Jeremy Wolfenden was the brilliant son of Jack Wolfenden, a headteacher and civil servant who became famous for chairing the Committee which recommended the repeal of the law against homosexuality. Jeremy was a Colleger at Eton and then, after National Service, went to Oxford. He lived a promiscuous gay life whilst it was still illegal; his friends included Kit Lambert who later managed The Who. He became a reporter for the Times and subsequently the Moscow reporter for the Telegraph. In Moscow he got mixed up with the Secret Intelligence Service (he was friends with and later married the maid who worked for the embassy couple who ran spy Godfrey Wynne who ran Russian Oleg Penkovsky) and the KGB (following a honey trap with a Polish boy or possibly a Russian waiter or possibly both). Later he went to Moscow; after the FBI reactivated him as a spy he drank himself to death.

On Green Dolphin Street by Faulks (also reviewed in this blog) is clearly based on Wolfenden's life.

Faulks writes beautifully and I found this a fascinating book.

Saturday, 1 August 2009

"On Green Dolphin Street" by Sebastian Faulks

I found this book in the library of the Hotel Majestic Palace in Sorrento and quicklyrealised it was the only readable thing there. Actually it was a fantastic find.
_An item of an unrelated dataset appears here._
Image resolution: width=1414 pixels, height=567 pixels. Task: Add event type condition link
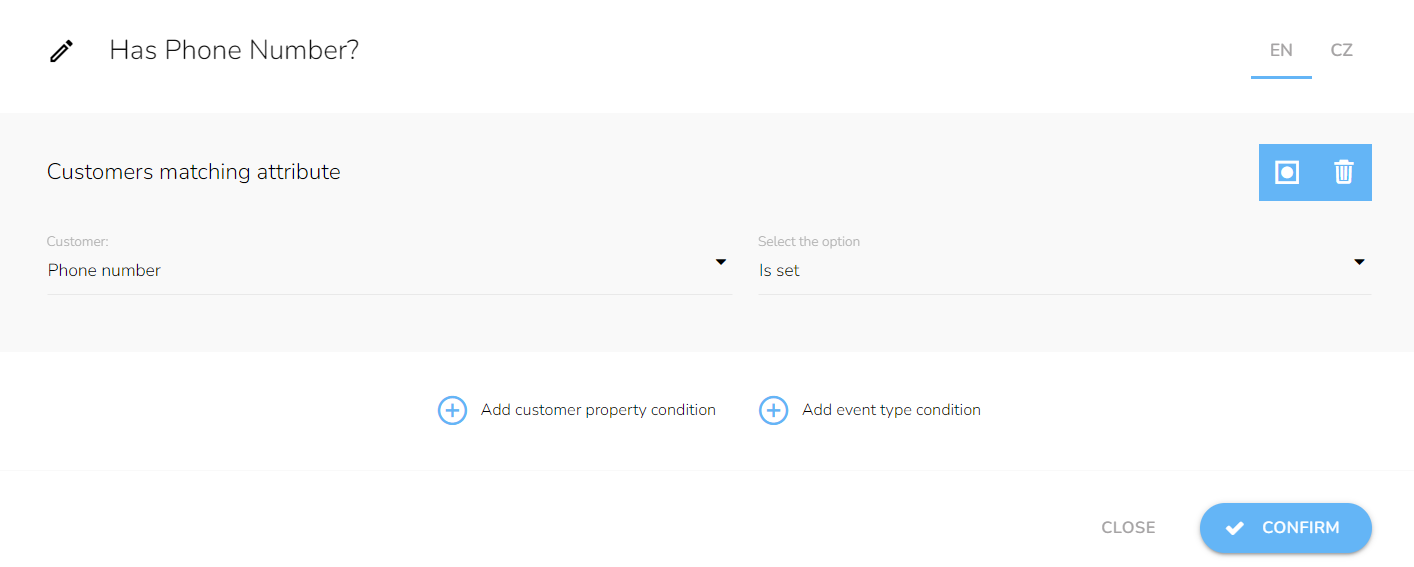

Charlie is a diplomat at the Washington Embassy at the start of 1960; he is falling apart through a combination of financial problems, a general world-weariness and depression, and the excessive amounts of alcohol he drinks to keep the blues away. Mary, his wife, falls for Frank, a journalist assigned to cover the Kennedy-Nixon election. As their affair develops she has to choose between her family life with her alcoholic husband and her children (sent to boarding school in England) and her dying mother and grieving father, and the passionate love she feels for Frank.
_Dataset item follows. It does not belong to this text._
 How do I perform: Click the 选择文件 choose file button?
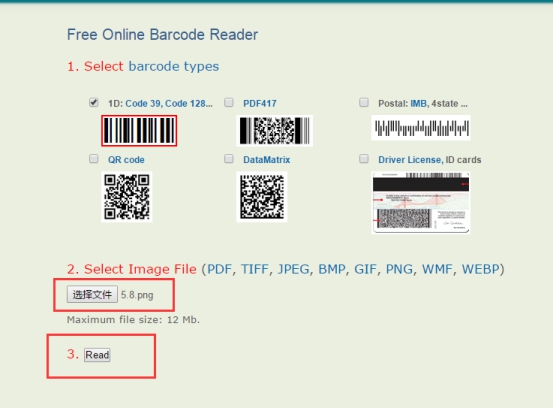[92, 294]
Faulks handles with brilliance the feel of the age, the children doing A-bomb drill, the jazz, the cold war (and the scenes in Moscow are stupendous). He writes about the experience of the two men in their respective wars, killing for their country, and their meeting in the mess that is Dien Bien Phu. He writes about grief and alcoholism and passionate love and bereavement and boarding school and, best of all, about the futility of existence seen through a depressive's eyes.

I wanted to scream at the end.

This was a wonderful book, my favourite of his that I have read so far. It certainly trumps Birdsong!

August 2009, 335 pages

Thursday, 30 July 2009

"A fool's alphabet" by Sebastian Faulks

By the author of Birdsong.

By a strange coincidence I read this in the shadow of Vesuvius; the book starts "Vesuvius was erupting".
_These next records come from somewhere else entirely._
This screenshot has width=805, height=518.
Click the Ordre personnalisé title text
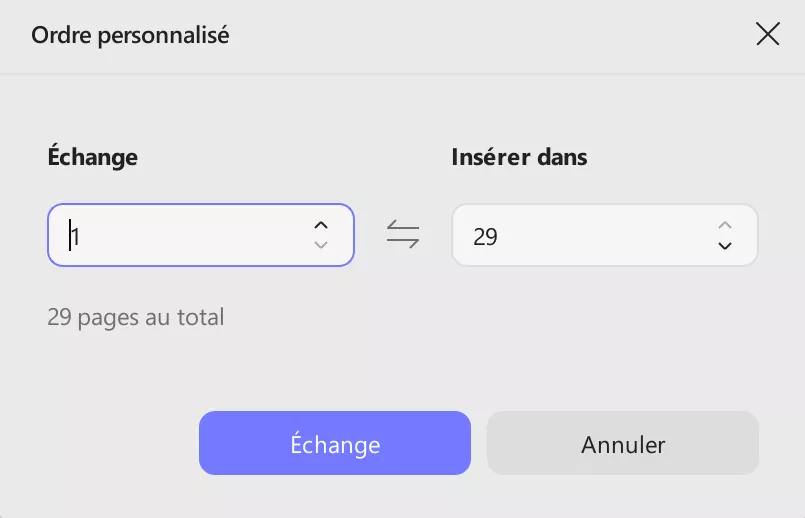click(130, 36)
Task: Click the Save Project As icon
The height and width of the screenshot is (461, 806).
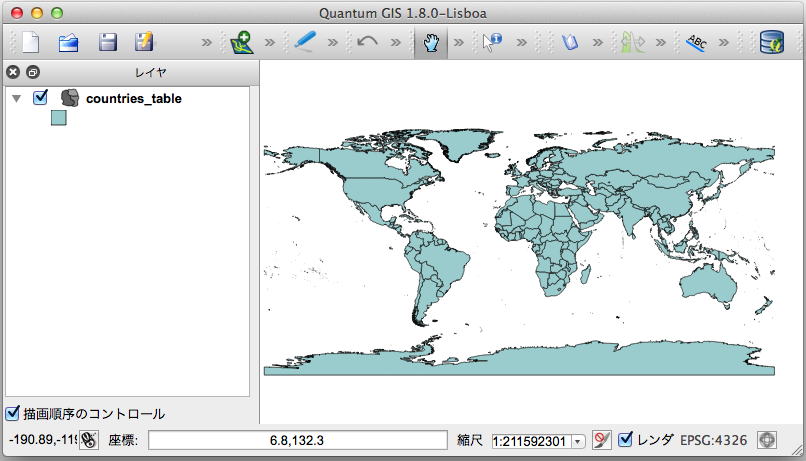Action: (x=145, y=43)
The book traces the first 41 years of the life of Pietro in an alphabet of places that are significant to him. These are not, as the rubric referred to in the book implies, places where Pietro has spent a night; they include A=Anzio where his father was injured which led to a meeting with his mother and M=Mons where his grandfather fought. Many of the places are also embedded in other places as reminiscences. However the demands of the form makes the narrative flicker backwards and forwards through time. It becomes difficult to work out key details about Pietro's life; sometimes this is enough to make you keep reading but at other times you are just plain confused. The overall impression (surely the author's intention) is that life is a random jumble of events, some of which have significance far beyond their apparent importance.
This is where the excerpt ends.